吸引が本当に必要か? 適応判定と代替策・中止基準(PT/OT/ST)
本ページは「吸引が必要かどうか」を評価で決めることに特化します。判定 → 非侵襲的代替 →(必要時のみ)吸引 → 再評価のループを明確化し、口腔・鼻腔・人工気道の具体手技には踏み込みません(手技総論は親記事に集約)。
対象は気道吸引(気管吸引/口腔・鼻腔吸引)の「要否判断」です。単独所見で即決せず、観察セットで “必要時吸引” の根拠をそろえて共有できる形にします。
吸引の適応判定:評価セット
“必要時吸引”の根拠は下記の総合判断です(単独所見で即決しない)。
- 呼吸音/分泌音:湿性ラ音、気道内分泌の移動音、喉頭のゴロつき。
- 努力呼吸/姿勢:呼吸補助筋の使用、起座での呼吸苦軽減、胸郭運動の左右差。
- 酸素化/換気の兆候: SpO₂ のトレンド、呼吸数の上昇、発話の途切れ、表情・反応。
- 咳嗽力・排出可否:指示に従う咳の質、ハフでの移送、自己喀出の成否。
- 分泌物の性状:量(少/中/多)、粘稠、膿性、悪臭、血性。
- 誤嚥兆候:嚥下後の湿性嗄声、咳嗽、口腔内貯留、体位での変化。
上記を「観察セット(見る・聴く・測る)」として 1 〜 2 分で繰り返し実施します。まずは非侵襲的代替で改善が見込めるかを検討し、それでも安全が担保できない場合のみ “必要時吸引” に進みます。
非侵襲的な代替戦略(まず試す)
- 体位ドレナージ:重力を利用し区域ごとに短時間で切替。過度の低酸素・不整脈に注意。
- ハフ・咳介助:低〜中流速のハフ → 咳。介助は胸郭・腹部をタイミング良く。
- ACBT:呼吸制御 → 胸郭拡張 → ハフ。めまい・疲労が強ければ中断。
図解|体位ドレナージ(区域ごとに短時間で切替)
体位ドレナージは「区域ごとに短時間で切替」→ 前後で再評価(呼吸音・呼吸数・ SpO₂ )の順で実施します。
図解|ハフ・咳介助(低流速 → 中流速 → 咳)
ハフは “咳の前段” として使うと、疲労を抑えつつ移送を作れます。めまい・過換気・ SpO₂ 低下があればセット数を減らし、呼吸制御で落ち着かせます。

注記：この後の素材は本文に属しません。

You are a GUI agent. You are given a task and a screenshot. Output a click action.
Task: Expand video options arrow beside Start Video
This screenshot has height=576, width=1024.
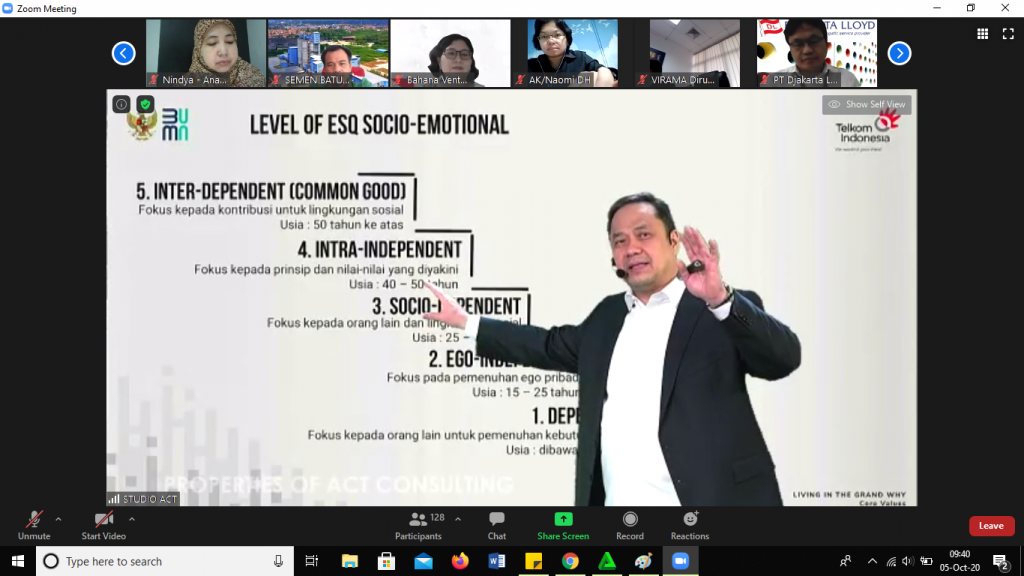pos(131,519)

図解| ACBT(呼吸制御 → 胸郭拡張 → ハフ → 再評価)
ACBT は「落ち着かせる(呼吸制御)→動かす(胸郭拡張)→出す(ハフ)」を固定すると、チームで同じ言葉で回せます。
吸引の中止・延期の基準(安全側に倒す)
- SpO₂ が急落、呼吸困難の急激な増悪、チアノーゼ出現。
- 徐脈・頻脈・血圧の急変、意識レベルの悪化。
- 鼻出血・粘膜損傷疑い、激しい疼痛や不快の訴え。
- 指示理解不能で抵抗が強く、固定や抑制が必要になりそうなとき。
中止した場合は体位・酸素化・鎮痛/不安軽減を優先し、安定後に評価へ巻き戻すのが原則です。
判定 → 代替 → 必要時吸引 → 再評価のフロー
意思決定を 1 枚にまとめました( WordPress 直貼り用インライン SVG )。
モニタリングと共有(観察・報告の要点)
- 観察: SpO₂ 、呼吸数、顔色・表情、会話・反応、体位変化での症状、分泌の量/性状。
- 報告:適応根拠 → 代替の内容 → 必要時吸引の有無 → 再評価の結果 → 合併症の有無。
- チーム共有:「必要時吸引」の基準と中止基準をミニポスター化し、複数部署で同じ言葉を使う。
現場の詰まりどころ(失敗を増やすポイント)
「定時だから吸引」や「単独所見で即決」が混ざると、侵襲が増えるのに効果が安定しません。チームで決めるべきは「観察セットの項目」「まず試す代替」「中止基準」の 3 点です。新人・異動者でも同じ判断ができるよう、見学や情報収集の段階からチェックリストを持っておくと失敗が減ります。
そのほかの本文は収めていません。